L'optimisme des marchés, suite à l'annonce d'une trêve entre les États-Unis et l'Iran, a été de courte durée. La récente montée des prix du pétrole a douché les espoirs, reflétant l'incertitude persistante autour du cessez-le-feu.
Les craintes concernant la solidité de la trêve ont entraîné une nouvelle flambée des cours, particulièrement marquée dans le détroit d'Ormuz, une zone cruciale pour le transport pétrolier, qui continue d'être en proie à des tensions.
Après une chute à 94,41 dollars, le baril de West Texas Intermediate (WTI) pour mai a rebondi de 6,41%, atteignant 100,46 dollars à 13H55 GMT. Le Brent, quant à lui, a pris 3,94% pour s'établir à 98,48 dollars.
"L'optimisme autour d'un cessez-le-feu s'est estompé, et les nouvelles en provenance d'Iran sont devenues négatives", déclare Kathleen Brooks, directrice de recherche chez XTB, indiquant une pause dans l'élan des marchés boursiers mondiaux.
Des voix s'élèvent pour inclure le Liban dans la trêve, surtout après les récents bombardements israéliens, qui ont causé plus de 200 morts et un millier de blessés, selon les autorités sanitaires.
Des pourparlers entre les États-Unis et l'Iran devraient se tenir prochainement au Pakistan, sous la direction du vice-président JD Vance.
Sur le marché boursier, le marché américain affiche des signes de prudence.

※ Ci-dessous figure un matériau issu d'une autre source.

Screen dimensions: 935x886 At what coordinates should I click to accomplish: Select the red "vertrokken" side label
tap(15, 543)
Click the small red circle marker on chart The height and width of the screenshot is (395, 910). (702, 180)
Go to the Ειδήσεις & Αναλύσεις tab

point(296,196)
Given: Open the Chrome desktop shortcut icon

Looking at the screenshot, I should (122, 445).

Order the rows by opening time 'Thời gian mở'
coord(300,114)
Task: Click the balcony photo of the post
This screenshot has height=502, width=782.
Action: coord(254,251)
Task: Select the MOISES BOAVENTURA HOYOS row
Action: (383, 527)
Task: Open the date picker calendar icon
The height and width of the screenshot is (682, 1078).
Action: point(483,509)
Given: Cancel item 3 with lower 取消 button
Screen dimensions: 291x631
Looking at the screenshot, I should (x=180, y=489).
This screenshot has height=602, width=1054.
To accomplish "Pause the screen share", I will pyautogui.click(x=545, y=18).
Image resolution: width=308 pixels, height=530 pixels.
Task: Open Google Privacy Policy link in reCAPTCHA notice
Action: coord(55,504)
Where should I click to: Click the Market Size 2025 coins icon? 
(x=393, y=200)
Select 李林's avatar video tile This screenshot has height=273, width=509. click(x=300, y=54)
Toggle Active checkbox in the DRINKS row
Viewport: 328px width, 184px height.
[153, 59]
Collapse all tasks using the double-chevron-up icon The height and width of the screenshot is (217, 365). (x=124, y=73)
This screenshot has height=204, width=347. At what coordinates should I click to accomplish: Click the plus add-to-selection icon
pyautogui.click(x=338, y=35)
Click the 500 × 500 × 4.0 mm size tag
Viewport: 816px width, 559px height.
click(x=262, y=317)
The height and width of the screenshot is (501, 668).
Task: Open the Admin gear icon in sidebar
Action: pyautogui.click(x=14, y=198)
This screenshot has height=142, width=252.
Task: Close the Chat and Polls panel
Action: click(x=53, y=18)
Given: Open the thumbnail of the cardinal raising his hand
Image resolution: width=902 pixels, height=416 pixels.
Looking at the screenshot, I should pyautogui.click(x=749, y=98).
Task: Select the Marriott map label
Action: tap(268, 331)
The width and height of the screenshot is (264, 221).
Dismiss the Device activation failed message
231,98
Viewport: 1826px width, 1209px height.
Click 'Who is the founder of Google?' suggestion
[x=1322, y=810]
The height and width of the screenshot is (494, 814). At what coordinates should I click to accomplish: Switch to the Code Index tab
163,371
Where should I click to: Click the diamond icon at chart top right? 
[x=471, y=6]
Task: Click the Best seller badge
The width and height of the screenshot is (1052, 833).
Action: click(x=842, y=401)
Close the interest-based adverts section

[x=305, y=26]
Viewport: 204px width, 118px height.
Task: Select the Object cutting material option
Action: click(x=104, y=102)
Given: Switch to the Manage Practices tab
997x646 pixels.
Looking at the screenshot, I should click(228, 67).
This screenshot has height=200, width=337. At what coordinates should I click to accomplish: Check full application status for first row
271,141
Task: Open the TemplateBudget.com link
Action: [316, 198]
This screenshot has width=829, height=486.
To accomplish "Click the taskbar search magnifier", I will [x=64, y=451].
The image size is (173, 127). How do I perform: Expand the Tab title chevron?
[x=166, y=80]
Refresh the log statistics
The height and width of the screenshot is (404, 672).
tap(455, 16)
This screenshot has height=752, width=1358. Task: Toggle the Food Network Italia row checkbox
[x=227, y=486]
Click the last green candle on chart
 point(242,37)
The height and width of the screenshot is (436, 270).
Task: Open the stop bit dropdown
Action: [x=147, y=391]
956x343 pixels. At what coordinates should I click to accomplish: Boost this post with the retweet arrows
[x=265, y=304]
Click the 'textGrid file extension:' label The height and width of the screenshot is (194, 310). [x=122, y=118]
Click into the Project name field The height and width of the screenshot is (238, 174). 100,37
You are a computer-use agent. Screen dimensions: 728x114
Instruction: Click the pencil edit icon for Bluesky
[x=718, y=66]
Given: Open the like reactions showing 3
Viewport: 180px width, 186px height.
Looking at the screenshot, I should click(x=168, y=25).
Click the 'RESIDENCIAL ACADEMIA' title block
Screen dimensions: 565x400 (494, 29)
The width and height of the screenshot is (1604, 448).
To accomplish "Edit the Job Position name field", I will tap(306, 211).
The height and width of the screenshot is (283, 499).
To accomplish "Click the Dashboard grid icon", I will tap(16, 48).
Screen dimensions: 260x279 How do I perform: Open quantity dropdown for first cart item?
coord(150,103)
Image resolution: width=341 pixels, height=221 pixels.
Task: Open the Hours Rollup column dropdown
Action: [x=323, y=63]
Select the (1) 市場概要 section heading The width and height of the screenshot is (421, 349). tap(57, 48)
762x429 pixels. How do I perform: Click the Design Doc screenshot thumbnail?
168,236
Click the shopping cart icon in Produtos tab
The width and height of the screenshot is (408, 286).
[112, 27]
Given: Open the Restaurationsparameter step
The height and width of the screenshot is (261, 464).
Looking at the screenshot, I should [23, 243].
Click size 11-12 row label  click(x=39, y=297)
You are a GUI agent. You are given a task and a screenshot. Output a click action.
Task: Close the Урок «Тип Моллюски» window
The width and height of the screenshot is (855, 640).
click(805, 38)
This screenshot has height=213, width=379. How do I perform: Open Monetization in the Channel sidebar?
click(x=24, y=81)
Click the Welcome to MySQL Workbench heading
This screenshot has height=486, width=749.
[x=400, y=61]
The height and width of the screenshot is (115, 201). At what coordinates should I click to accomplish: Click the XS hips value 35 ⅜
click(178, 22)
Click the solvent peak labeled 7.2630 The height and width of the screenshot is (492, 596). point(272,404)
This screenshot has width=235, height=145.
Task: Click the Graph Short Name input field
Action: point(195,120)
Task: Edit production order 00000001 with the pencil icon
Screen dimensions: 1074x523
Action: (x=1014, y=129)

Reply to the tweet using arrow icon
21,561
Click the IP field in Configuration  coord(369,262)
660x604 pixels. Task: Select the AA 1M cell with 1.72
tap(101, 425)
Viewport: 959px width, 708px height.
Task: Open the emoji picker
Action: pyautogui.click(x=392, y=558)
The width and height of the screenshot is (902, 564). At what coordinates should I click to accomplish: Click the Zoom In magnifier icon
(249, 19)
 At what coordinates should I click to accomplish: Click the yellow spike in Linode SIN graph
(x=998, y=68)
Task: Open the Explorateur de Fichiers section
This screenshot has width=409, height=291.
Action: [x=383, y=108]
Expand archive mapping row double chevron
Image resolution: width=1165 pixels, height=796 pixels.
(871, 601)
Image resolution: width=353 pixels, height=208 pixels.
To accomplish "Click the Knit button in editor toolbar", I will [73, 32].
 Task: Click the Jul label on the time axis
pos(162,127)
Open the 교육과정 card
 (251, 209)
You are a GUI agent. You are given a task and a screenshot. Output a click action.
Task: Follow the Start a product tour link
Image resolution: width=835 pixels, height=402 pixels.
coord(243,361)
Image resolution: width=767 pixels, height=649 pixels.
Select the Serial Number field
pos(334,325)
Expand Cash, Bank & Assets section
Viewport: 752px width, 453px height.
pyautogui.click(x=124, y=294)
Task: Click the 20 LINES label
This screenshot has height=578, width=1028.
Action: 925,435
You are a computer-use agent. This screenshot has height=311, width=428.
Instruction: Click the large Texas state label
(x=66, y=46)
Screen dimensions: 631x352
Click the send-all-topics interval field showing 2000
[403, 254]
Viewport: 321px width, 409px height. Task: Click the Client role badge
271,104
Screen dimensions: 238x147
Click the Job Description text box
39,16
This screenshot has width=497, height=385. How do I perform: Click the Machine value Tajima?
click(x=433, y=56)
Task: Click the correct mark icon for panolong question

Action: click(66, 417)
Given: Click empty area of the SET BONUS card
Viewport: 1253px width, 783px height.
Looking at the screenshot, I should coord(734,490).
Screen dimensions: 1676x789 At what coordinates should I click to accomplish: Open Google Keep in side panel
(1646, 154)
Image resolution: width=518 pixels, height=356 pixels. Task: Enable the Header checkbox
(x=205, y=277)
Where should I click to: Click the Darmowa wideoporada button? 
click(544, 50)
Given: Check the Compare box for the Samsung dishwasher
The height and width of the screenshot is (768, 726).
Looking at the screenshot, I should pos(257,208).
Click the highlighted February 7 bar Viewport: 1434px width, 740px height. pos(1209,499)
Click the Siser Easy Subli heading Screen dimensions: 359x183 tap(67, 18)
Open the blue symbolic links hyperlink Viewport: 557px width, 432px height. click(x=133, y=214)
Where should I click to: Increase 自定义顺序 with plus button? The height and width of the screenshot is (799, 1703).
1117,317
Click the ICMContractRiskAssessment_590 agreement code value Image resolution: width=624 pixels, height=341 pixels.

À New York, les principaux indices enregistrent une faible baisse : Dow Jones (-0,13%), S&P 500 (-0,09%) et Nasdaq (-0,20%) à 14H10 GMT.
En Europe, la tendance est similaire avec Francfort (-1,40%), Paris (-0,71%) et Londres (-0,25%) tous en repli, tandis que Milan reste proche de l'équilibre avec une légère baisse de 0,07%.
Dans le secteur pétrolier, en revanche, une reprise est observée après une correction soudaine, avec TotalEnergies en hausse de 2,75% à Paris, et BP et Shell également en progression.
"La psychologie du marché est bien moins euphorique que mercredi", note Kathleen Brooks, tandis qu'Andreas Lipkow, analyste chez CMC, prévoit que les tensions géopolitiques et les craintes d'inflation continueront de dominer les marchés.
La menace d'inflation maintient les taux d'intérêt obligataires en hausse. Le rendement de la dette allemande sur dix ans est passé à 2,98%, tandis que le taux français a augmenté à 3,62%.
Les taux d'intérêt, influencés par les inquiétudes inflationnistes, incitent les banques centrales à rester vigilantes, certaines envisageant des hausses des taux directeurs. Selon Grégoire Kounowski, conseiller en investissements, l'OCDE prévoit une inflation de 4,2% aux États-Unis pour cette année.
La gestion des attentes autour de la politique monétaire pourrait s'avérer complexe, notamment pour Kevin Warsh, nommé par Donald Trump pour assouplir la politique de la Fed.